Predictably, we all continued to sit and nurture our anger. We stared at the entrance to the hallway that led to the toilet.
Another 30 minutes passed. Unfortunately, the absence of our wives had become even more malignant.
As Henry was commenting absently about some news story on the internet, the supercilious man scored another success in giving away his bottle and envelopes. There were two more women buying whatever he was selling. The responding women paused this time as one of the men had become hostile. After a heated rant by the offended man, one of the women laughed as two men, apparently their escorts, arose in protest. Unruffled, the woman kissed his cheek, giggling with a patronizing wifely indulgence. Both women waved to their companions, shrugged with mock diffidence and strode away behind Mister Personality toward the hallway leading to the women's lounge.
My growing anxiety was not observed immediately by my friends as they attempted indifferently to guess who the imposing man could be. Of course, they had never in all our years as acquaintances understood or even questioned what I did as a forensic psychologist. Enhanced perception, always present with a "violent crime specialist," had prompted the feeling that I had met or encountered the man under less than favorable circumstances.

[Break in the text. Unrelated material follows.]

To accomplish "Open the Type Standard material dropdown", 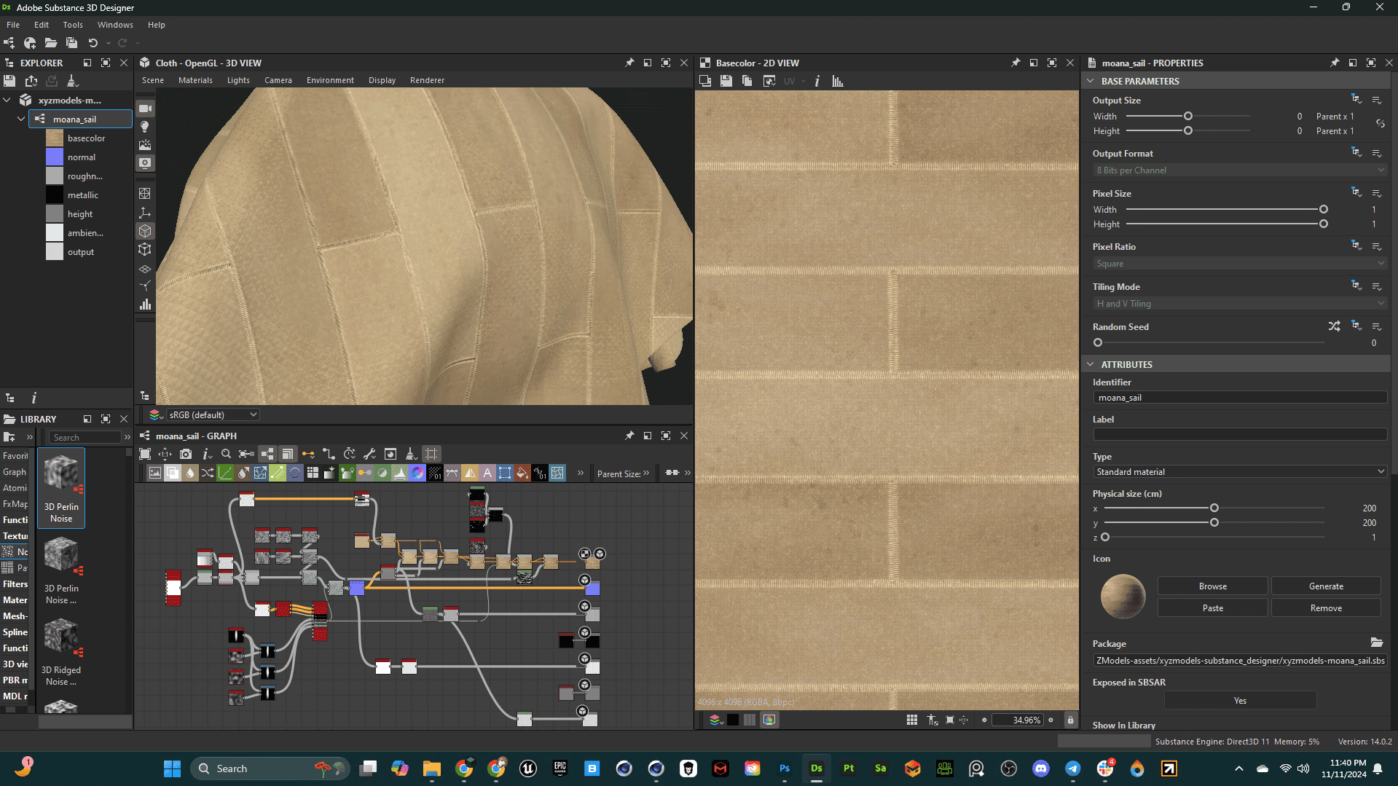I will point(1239,472).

In my business, such memory flashes were expected as a necessary part of an investigation. But I had promised my wife to turn off the perceptive impulses. This was an important personal event, a party that our wives had planned with extraordinary anticipation for months. And incredibly costly it was. No lapsing into professional "hypothesis mode" would be tolerated.
Watching the strange dramatics of the enigmatic stranger had diverted my friends' attention from their growing concern about the prolonged absence of our wives.
"Whatever voodoo he's up to," Henry said with a rare effort to be clever, " he's doing it in the women's lounge.
Maybe he's transgender, Gary contributed. It was unconscious hyperbole, but, considering the perfected and comprehensive masculinity of the man, we all laughed at the faulty oxymoron.
He looked more like a dildo model, Gary added.
We all laughed again, once more thankful for a diversion from sitting half an hour awaiting the return of our wives. But my growing conviction that I had met the man before was dampening my enthusiasm for this once in a life time New Year's Eve party.
Bob was more circumspect in his speculation. Like most auditors, he was suspicious.
"Come on Bob," Gary joked. "Even you couldn't believe all four of our wives would allow themselves to get seduced at the same time by the same man in the same public toilet."
It was funny. Bob did not joke often. We all laughed and sipped more of our New Year's Eve fool's juice.
There was a lull in our conversation and the episodic activity around the ballroom had slowed momentarily. It was early. I pitied the poor pianist whose pop tunes were lost in the hubbub. The New Year's Eve band was not scheduled to begin until 8 o'clock.
We were old friends. There was no need for strained conversation, but I heard myself idly responding to something that Henry had just said about un committed sex on the internet.
Proudly, I had just said that my wife, Gail, and I had never "fucked" in the 26 years we had known each other.
"Never?" someone at my table asked.
"We've been together 24 years and married 22 years," I answered, "and I can safely say neither of us has ever "fucked."